INSTRUCTIONS FOR THE TASK -> Your copy must start with the line containing "Where should I" and end with the last line of the entries, matching them exactly and leaving out every picture.
▬▬▬
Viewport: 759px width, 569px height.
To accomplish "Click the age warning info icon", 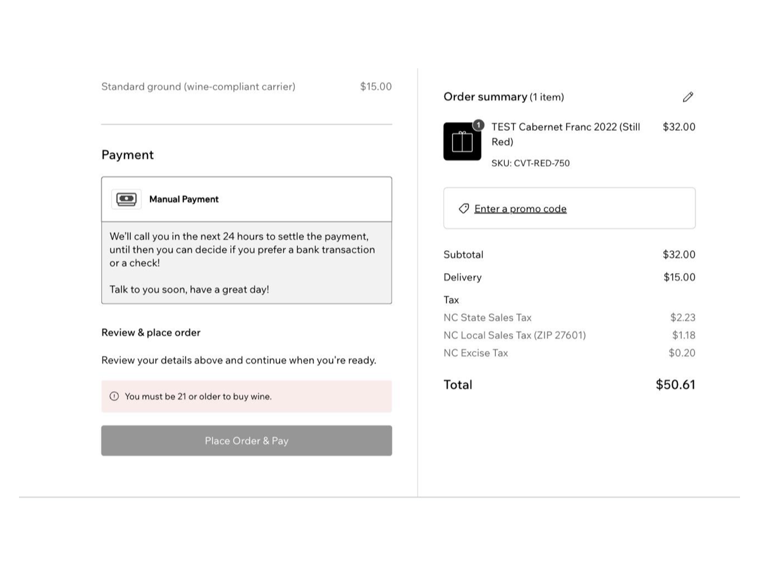I will pos(114,396).
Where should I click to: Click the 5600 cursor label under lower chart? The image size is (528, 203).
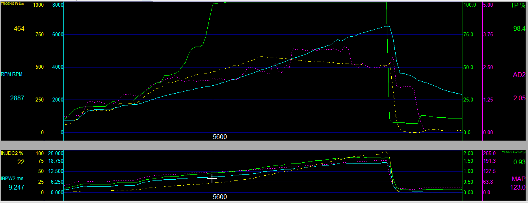pos(219,197)
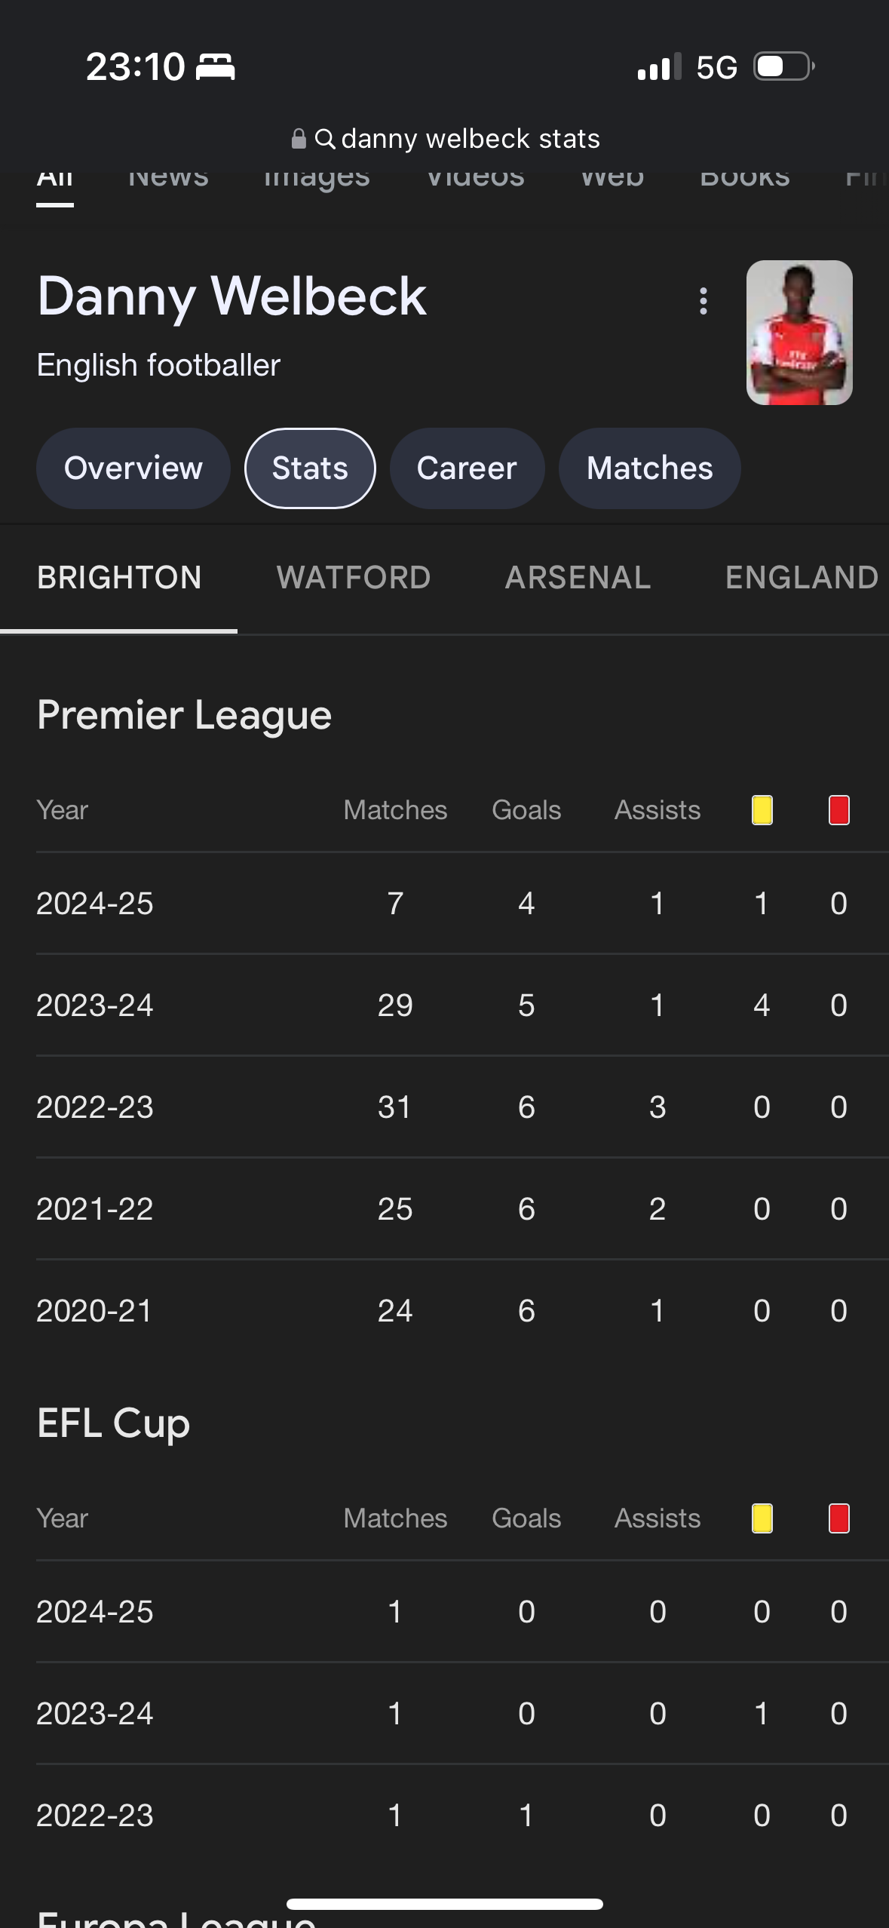Tap the EFL Cup red card icon
Viewport: 889px width, 1928px height.
coord(838,1518)
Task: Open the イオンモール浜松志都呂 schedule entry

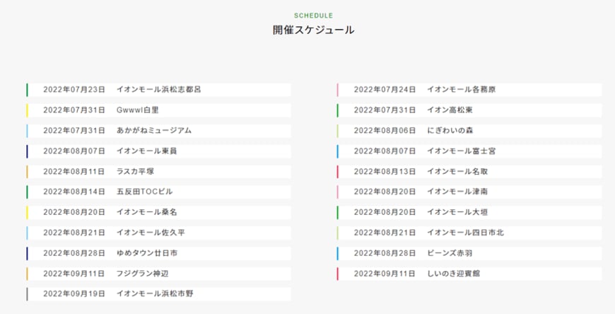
▬▬▬
EXERCISE SOLUTION ->
Where should I click to: Click the 5600 cursor label under lower chart? The image size is (528, 203).
pos(219,197)
Tap the EFL Cup red card icon
Viewport: 889px width, 1928px height.
coord(838,1518)
Task: Open the イオンモール浜松志都呂 schedule entry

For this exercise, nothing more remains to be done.